Kristyna Stefkova-Mazochova scite author profile

N‐(2‐methoxybenzyl)phenethylamines (NBOMes) are a family of potent 5‐HT2A agonists containing substances emerging on the illicit drug market as a replacement for N,N‐diethyllysergamide (LSD). Despite the increasing use of NBOMes for diagnostic, research and recreational purposes, only a limited number of studies have focussed on their in vivo effect.

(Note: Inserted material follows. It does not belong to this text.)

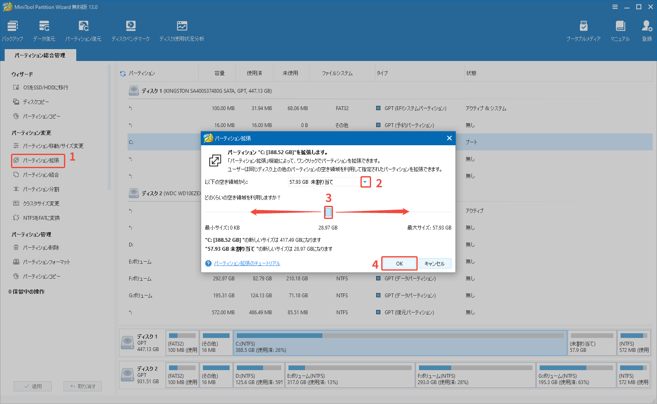Confirm extension with the OK button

Here, we investigated pharmacokinetics, systemic toxicity, thermoregulation in individually and group‐housed animals, and acute behavioural effects after subcutaneous administration of 2,5‐dimethoxy‐4‐(2‐((2‐methoxybenzyl)amino)ethyl)benzonitrile (25CN‐NBOMe; 0.2, 1, and 5 mg/kg) in Wistar rats. Drug concentration peaked 1 h after the administration of 5 mg/kg in both blood serum and brain tissue with a half‐life of 1.88 and 2.28 h, respectively. According to Organisation for Economic Co‐operation and Development 423 toxicity assay, the drug is classified into category 3 with a lethal dose of 300 mg/kg and an estimated LD50 value of 200 mg/kg. Histological examination of organs collected from rats injected with the lethal dose revealed subtle pathological changes, highly suggestive of acute cardiovascular arrest due to malignant arrhythmia. Altered thermoregulation after 5 mg/kg was demonstrated by reduced body temperature in individually housed rats (p < 0.01). Behavioural effects assessed by the Open Field test and Prepulse Inhibition of Startle Response revealed that the two lower doses (0.2 and 1 mg/kg) caused a reduction in locomotor activity (p < 0.01), increased anxiety (p < 0.05) and 5 mg/kg additionally impaired sensorimotor gating (p < 0.001). In summary, 25CN‐NBOMe readily passes the blood–brain barrier and exhibits a moderate level of toxicity and behavioural effect comparable with other NBOMes.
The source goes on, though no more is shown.